In de Luchtvaartnota is onder meer opgenomen dat Nederland zich inspant om in overleg
met het Europees Milieu Agentschap de registratie van emissies boven de 3000 voet
in kaart te laten brengen. Zo gauw hierover meer bekend is, wordt de Kamer geïnformeerd.
3. «Pas op de plaats te maken met de concept-Luchtvaartnota en het Programma Herziening
Luchtruim en deze pas weer op te starten als duidelijk is welke consequenties punten
1. en 2. hebben op deze programma's en op welke manier deze programma's dienen te
worden aangepast om te voldoen aan de eis van een veilige leefomgeving met emissies
van zeer zorgwekkende en milieubalans stoffen die tot aanvaardbare normen zijn teruggebracht.»
Reactie op verzoek 3:
In 2017 nam de Tweede Kamer een motie aan waarin het kabinet werd opgeroepen om zo
snel mogelijk een luchtruimherindeling uit te voeren. Eind 2017 stuurde het kabinet
daarvoor een Plan van Aanpak naar de Tweede Kamer.
Doel van de luchtruimherziening is het efficiënter gebruiken en beheren van het luchtruim
voor alle luchtruimgebruikers, verduurzaming van het luchtruim zodat de impact van
vliegen op de omgeving wordt beperkt (met name de beperking van geluidshinder en emissies)
en verruiming van de civiele capaciteit en militaire missie effectiviteit. Het eerste
is nodig om ruimte te creëren voor een duurzamere afhandeling van het luchtverkeer
met meer oog voor de leefbaarheid op de grond en voorbereid te zijn op toekomstige
ontwikkeling van de burgerluchtvaart. Het tweede is nodig om te kunnen voldoen aan
de grondwettelijke taken van Defensie.
De definitieve Luchtvaartnota is op 20 december 2020 aan de Kamer aangeboden (Kamerstuk
31 936, nr. 820). In de nota is nadrukkelijk ingezet op verbetering van de kwaliteit van de leefomgeving
en het verminderen van de negatieve gezondheidseffecten door luchtvaart. Net als veiligheid
en het verminderen van de CO2-uitstoot geldt dit als voorwaarde voor de toekomstige luchtvaartsector, die Nederland
goed blijft verbinden met de rest van de wereld.
4. «Zo spoedig mogelijk het volume op Schiphol te bevriezen op het niveau van 350.000
vluchten. Dit als plafond op te nemen door een wijziging op het huidige Luchthavenverkeerbesluit.
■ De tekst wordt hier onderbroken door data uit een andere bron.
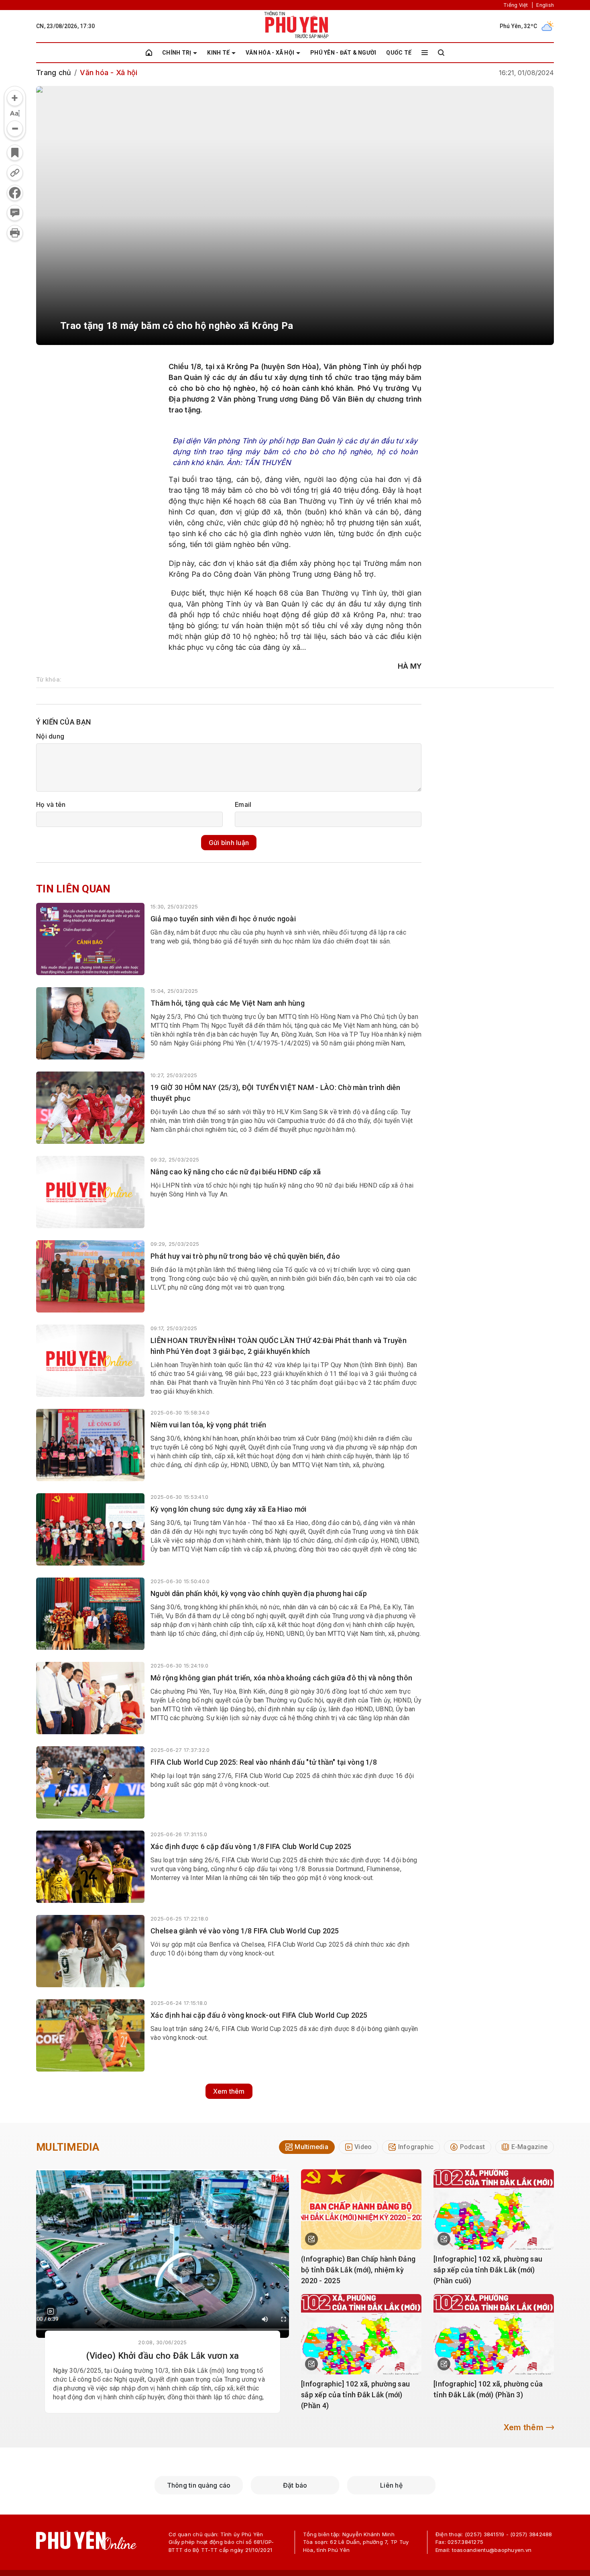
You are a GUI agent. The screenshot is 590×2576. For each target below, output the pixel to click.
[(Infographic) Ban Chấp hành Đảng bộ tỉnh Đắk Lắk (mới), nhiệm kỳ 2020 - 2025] (361, 2209)
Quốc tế (398, 52)
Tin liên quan (73, 889)
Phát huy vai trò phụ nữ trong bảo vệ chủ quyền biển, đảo (245, 1256)
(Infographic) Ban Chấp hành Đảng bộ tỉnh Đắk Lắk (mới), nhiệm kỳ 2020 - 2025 (358, 2270)
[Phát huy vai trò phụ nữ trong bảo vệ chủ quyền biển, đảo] (90, 1276)
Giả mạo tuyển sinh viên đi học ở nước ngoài (223, 918)
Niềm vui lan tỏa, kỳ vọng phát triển (208, 1425)
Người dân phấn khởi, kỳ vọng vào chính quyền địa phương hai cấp (259, 1593)
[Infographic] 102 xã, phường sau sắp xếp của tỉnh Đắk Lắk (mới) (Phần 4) (355, 2395)
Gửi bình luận (229, 843)
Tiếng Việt (515, 5)
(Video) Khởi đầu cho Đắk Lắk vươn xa (162, 2356)
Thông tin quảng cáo (199, 2485)
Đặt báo (295, 2485)
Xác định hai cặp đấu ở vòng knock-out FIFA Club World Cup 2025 (259, 2015)
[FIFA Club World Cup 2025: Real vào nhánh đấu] (90, 1782)
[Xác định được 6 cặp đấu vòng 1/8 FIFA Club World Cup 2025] (90, 1867)
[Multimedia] (162, 2253)
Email (243, 804)
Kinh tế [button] (218, 52)
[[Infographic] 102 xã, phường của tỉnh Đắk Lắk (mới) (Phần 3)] (493, 2334)
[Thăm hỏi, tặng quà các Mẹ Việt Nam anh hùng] (90, 1023)
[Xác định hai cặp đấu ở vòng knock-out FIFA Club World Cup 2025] (90, 2035)
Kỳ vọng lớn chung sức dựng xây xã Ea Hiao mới (228, 1509)
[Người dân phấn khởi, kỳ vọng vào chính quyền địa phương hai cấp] (90, 1614)
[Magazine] (50, 2311)
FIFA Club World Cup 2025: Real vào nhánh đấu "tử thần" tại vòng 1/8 (264, 1762)
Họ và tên (50, 804)
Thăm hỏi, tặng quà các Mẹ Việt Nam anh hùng (228, 1003)
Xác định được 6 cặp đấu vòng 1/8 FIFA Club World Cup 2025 (251, 1846)
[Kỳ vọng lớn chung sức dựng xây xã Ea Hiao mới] (90, 1529)
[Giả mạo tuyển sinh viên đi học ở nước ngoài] (90, 939)
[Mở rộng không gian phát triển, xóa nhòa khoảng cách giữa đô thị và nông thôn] (90, 1698)
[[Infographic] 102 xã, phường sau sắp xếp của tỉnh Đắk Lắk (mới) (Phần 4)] (361, 2334)
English (545, 5)
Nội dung (50, 736)
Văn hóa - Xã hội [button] (270, 52)
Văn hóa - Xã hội (108, 72)
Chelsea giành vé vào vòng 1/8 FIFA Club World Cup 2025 (245, 1931)
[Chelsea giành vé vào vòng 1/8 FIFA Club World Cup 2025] (90, 1951)
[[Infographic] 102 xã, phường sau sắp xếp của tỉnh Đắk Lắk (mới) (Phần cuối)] (493, 2209)
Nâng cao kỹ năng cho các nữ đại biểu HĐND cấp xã (236, 1172)
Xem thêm (229, 2091)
De besluitvorming van de Luchthavenbesluiten die een groei naar 500.000 vluchten mogelijk
maken tot nader orde stil te leggen.
5. Een concreet krimpscenario te ontwikkelen voor Schiphol, met daarin een MKBA-analyse
waarin ook alle negatieve effecten van de luchtvaart gekwantificeerd zijn meegenomen,
plus een beoordeling van de integrale gezondheidsaspecten door het RIVM.»
Reactie op de verzoeken 4 en 5:
Op dit moment is een wijziging van het Luchthavenverkeerbesluit Schiphol in procedure,
waarmee een maximum van 500.000 vliegtuigbewegingen per jaar wordt vastgelegd, waarvan
29.000 in de nacht. Die wijziging is het gevolg van besluiten van meerdere kabinetten
over de adviezen van de Alderstafel Schiphol en de Omgevingsraad Schiphol (ORS) over
een nieuw normen- en handhavingstelsel voor Schiphol en het maximaal aantal vliegtuigbewegingen.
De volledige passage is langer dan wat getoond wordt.